Without getting too spoilery, Ed Harley (Lance Henrickson) is a country man living a simple country life. He is a single father with a young son whom he loves dearly. Ed’s wife passed away in the recent past, something that Ed and his son still feel. We are never told what exactly happened to her but there is no indication that there was any foul play, just an accident or illness most likely. Some young adult city folks on a weekend trip to the hills have an accident, and Ed’s son is killed. In his rage and grief, Ed remembers a legend about a creature of vengeance, something that he caught a glimpse of as a child, and starts a very tragic sequence of events.

How a viewer takes Pumpkinhead really depends on what kind of horror you like. If you are looking for extreme gore, fast paced chases, or things like that, this won’t be satisfying to you. Pumpkinhead builds slowly, gives us a glimpse at how each of our characters act and think before the real fun starts.
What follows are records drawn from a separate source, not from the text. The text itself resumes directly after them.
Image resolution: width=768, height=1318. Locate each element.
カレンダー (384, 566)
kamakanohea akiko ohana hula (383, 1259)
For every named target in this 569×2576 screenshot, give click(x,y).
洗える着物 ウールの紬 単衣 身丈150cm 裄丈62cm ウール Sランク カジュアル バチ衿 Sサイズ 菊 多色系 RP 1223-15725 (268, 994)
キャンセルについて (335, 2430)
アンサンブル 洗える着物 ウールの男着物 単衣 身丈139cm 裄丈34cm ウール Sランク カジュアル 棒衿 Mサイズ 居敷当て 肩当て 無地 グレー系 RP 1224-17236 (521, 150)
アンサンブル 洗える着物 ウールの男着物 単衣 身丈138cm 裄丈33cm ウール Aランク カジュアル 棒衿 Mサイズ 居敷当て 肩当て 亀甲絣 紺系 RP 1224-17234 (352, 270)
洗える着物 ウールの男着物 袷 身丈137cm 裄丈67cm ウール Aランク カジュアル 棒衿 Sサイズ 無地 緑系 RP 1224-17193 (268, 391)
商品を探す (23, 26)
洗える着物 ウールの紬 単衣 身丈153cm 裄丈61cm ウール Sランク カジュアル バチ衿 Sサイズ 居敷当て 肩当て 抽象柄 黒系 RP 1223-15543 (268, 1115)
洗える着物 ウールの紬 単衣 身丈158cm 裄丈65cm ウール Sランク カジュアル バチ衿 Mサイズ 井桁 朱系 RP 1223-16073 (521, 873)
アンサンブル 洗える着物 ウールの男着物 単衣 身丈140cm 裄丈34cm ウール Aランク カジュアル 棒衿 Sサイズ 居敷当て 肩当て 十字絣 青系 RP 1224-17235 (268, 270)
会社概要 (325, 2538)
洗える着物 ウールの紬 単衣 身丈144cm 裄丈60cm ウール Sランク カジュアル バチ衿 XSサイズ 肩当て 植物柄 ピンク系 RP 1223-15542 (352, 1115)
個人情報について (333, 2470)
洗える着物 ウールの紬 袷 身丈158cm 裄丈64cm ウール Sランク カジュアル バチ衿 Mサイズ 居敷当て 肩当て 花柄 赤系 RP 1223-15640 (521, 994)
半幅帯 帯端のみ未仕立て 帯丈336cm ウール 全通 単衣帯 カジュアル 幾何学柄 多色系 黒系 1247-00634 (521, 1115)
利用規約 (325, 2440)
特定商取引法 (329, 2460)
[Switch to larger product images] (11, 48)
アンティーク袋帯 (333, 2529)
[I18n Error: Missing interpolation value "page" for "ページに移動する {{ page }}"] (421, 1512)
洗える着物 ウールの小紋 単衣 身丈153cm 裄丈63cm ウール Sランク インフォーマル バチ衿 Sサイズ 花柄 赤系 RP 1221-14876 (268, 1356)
The movie has atmosphere, with some excellent lighting and sound effect choices. But I think the movie’s greatest strength is in the narrative itself.

For one, there is no real ‘villain’ here. Several characters do some shady things, sure, but in the end, each tries to change their path for one reason or another. Even the monster is only doing what it was tasked to do. It’s more like several people make bad decisions having no intention for things to go and end the way they do. Once things are set in motion, there is no easy solution.

And really, my favorite part of the movie is Haggis. They never say it outright, but she seems to be a witch or at least someone old enough to know the things about the world that the world has forgotten. Like Pumpkinhead. You only see her when Ed is visiting her (with one exception), and she really has most of the best lines in the movie. Ed screams at her, “God damn you, God damn you!” Her reply? “He already has, son. He already has.”

And maybe this is just me, but the lore surrounding Pumkinhead makes the movie so much better. We never know everything, and the film doesn’t try to explain every single detail like some horror movies try to. What we do know isn’t that much. The country folks in the movie have no real understanding what Pumpkinhead is, they just know the signs to look out for, an idea as to why it appears, and they know to lock their doors and wait until it’s all over. It’s even to the point of being willing to shoot someone themselves if they have to so that the vengeful spirit doesn’t turn it’s gaze to their household.

Just like the viewer, they don’t know everything. They just know enough. The monster itself isn’t some mindless beast either. It shows some intelligence and a vicious, cruel mind as it goes about the taks for which it has been summoned for.

The creature effects are good as well, but the director, Stan Winston, has many more effects credits to his name in film than directing. The creature itself works great, some great lighting and shadow use, and all practical effects, no CGI.

Like I said, the movie starts slow and, if you are just looking for a body count, Pumpkinhead isn’t going to deliver as much on that. There is no ‘everyone dies except final girl’ here. If the stuff that happens in the first half of the movie doesn’t suck you in, then the last half probably won’t be exciting for you. This isn’t the classic that films like Alien or Halloween are, but I think it is worth watching.

One comment

  1. The scene where Pumpkinhead is searching the house and finds that kid in the closet is one of the best prop effects I have ever seen. Still hasn’t been matched.